Before disbanding, this group passed a resolution denouncing city officials for their “unjustifiable treatment” of the Salvationists and calling upon “all liberty loving citizens to show their disapproval of this exercise of tyranny and cruelty which is contrary to the principles of free government and to the first principles of common decency.”
And how did these righteously indignant citizens pursue the matter to ensure that such tyranny would never again triumph? They didn’t. All was forgotten until later that summer, when the arrest of Salvationists responsible for a similar disturbance in the virtuous city of Colorado Springs renewed the ire of Leadville’s editorial writers.
“When the ungodly city of Leadville attempted to regulate the nuisance,” the Leadville Herald-Democrat thundered, “a howl went up all over the state that religious liberty was being trampled under foot in the wicked mining town, and some of our people went so far as to hold an indignation meeting and denounce the actions of the authorities … Colorado Springs is essentially a religious town … but the people naturally object to having the doctrine of Christ crucified hammered into them with a drumstick or rattled into their ears through a tambourine.
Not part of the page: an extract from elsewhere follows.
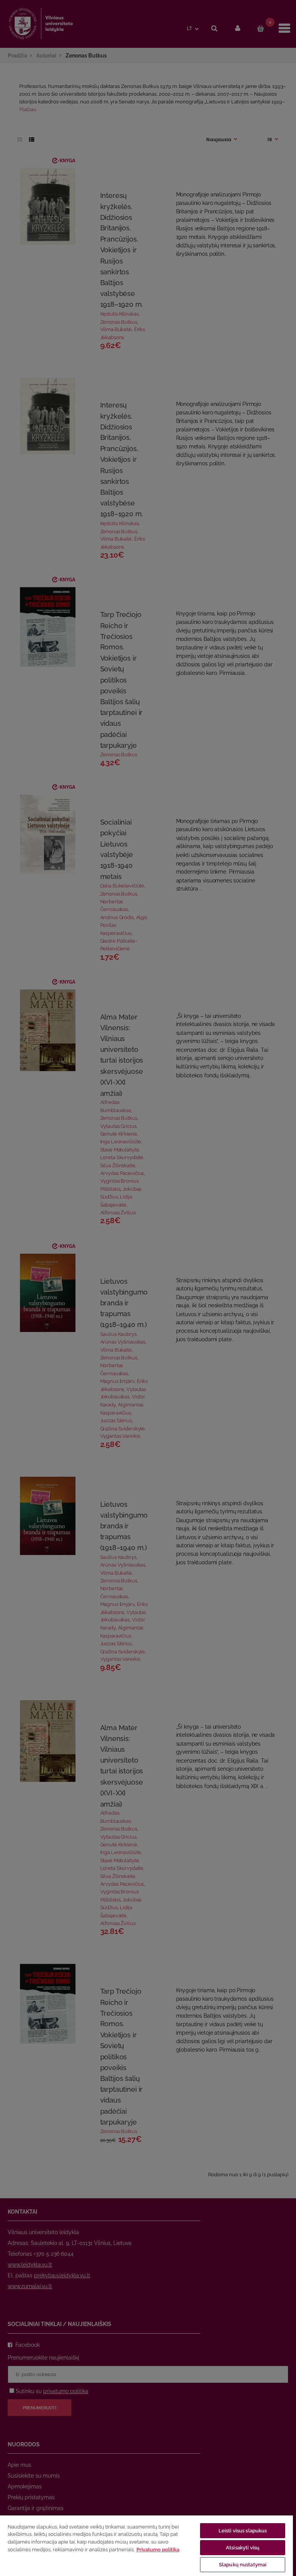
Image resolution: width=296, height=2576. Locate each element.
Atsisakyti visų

Hence it [Colorado Springs] has decreed that the Salvationists shall work off their superfluous zeal and enthusiasm on the rock pile.”
Although a diehard band of a half-dozen Salvationists steadfastly maintained their presence in Leadville, a lack of both converts and contributions finally forced the closing of their barracks in 1893. The defeated Salvation Army left the Cloud City, never to return as a viable religious organization.
The moral of the story may be that in focusing on the battle for Leadville’s souls, the Salvation Army lost the war. Perhaps the Salvationists forgot that it’s difficult to convert others to your cause once you’ve annoyed them so mightily that they can’t stand the sight of you.
Lynda La Rocca lives in Twin Lakes, and promises she’ll put something in the kettle when she sees a Salvation Army bell-ringer this winter.